As a point of general interest, I wanted to tell you all a little bit about a retrofit I completed last year. This is perhaps a little bit more expensive than the typical hobbyist would discuss, but as far as I am concerned, my machining business is just a "hobby gone wild" anyway
10 years ago I bought a Graziano lathe that was already retrofitted with a Bandit 1 controller. This was my very first escapade into cnc.
That controller was old when I bought it and I managed to resusitate it several times, but I finally bit the bullet and decided to redo the control with a PC based CNC called CNC Professional from CamSoftCorp.
This was quite the undertaking for me, as I live in a rural community in north-eastern Saskatchewan (Canada) and there is no technical help available in this community. I am the cnc guru here, I guess
Anyways, I got the rewiring done, I reused the existing servo motors, I simply replaced the X axis encoder with a high precision Sony magnescale ( .00005" resolution) to improve the positioning accuracy. The precision required on the X axis is much higher than Z of course, so I thought this would save me some money, just souping up the X axis.
The software I first started out with from CamsoftCorp was actually the cheaper version "CNC-Lite" they call it, but I later found that some of the features that I wanted to have required the more expensive CNC Professional package, so I upgraded.
I purchased a 3 axis 1832 Galil motion controller card and interconnect box from CamSoftcorp.
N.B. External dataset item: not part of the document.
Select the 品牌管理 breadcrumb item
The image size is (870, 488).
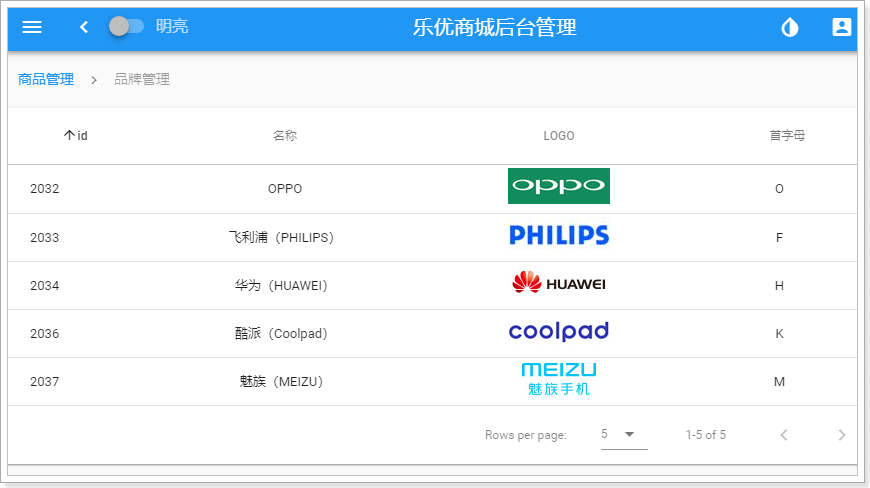pyautogui.click(x=142, y=79)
I had an old 300mhz PC laying around which I used for the controller, I later upgraded that to an AMD 550 which is what it currently uses.
Then I got into writing logic for the user interface. Although their software packages ships in a "ready to run" state, it wasn't as safe or as foolproof as I wanted. The great thing about getting this PCbased cnc, is that I could rewrite and modify the graphical user interface to do whatever I wanted. This was a great treat for a tinkerer like me.
So I wrote logic and tested it at the machine off and on for about a year and a half, before I got everything close to perfection. I estimate I spent 500 hours on the project, but the results were worth it. I use the machine to this day, and I am very pleased with it. Best of all, it is fool-proof enough that it makes an excellent trainer lathe for a novice. I've designed every safety method I can think of into the logic, so its almost hard to make a mistake using it.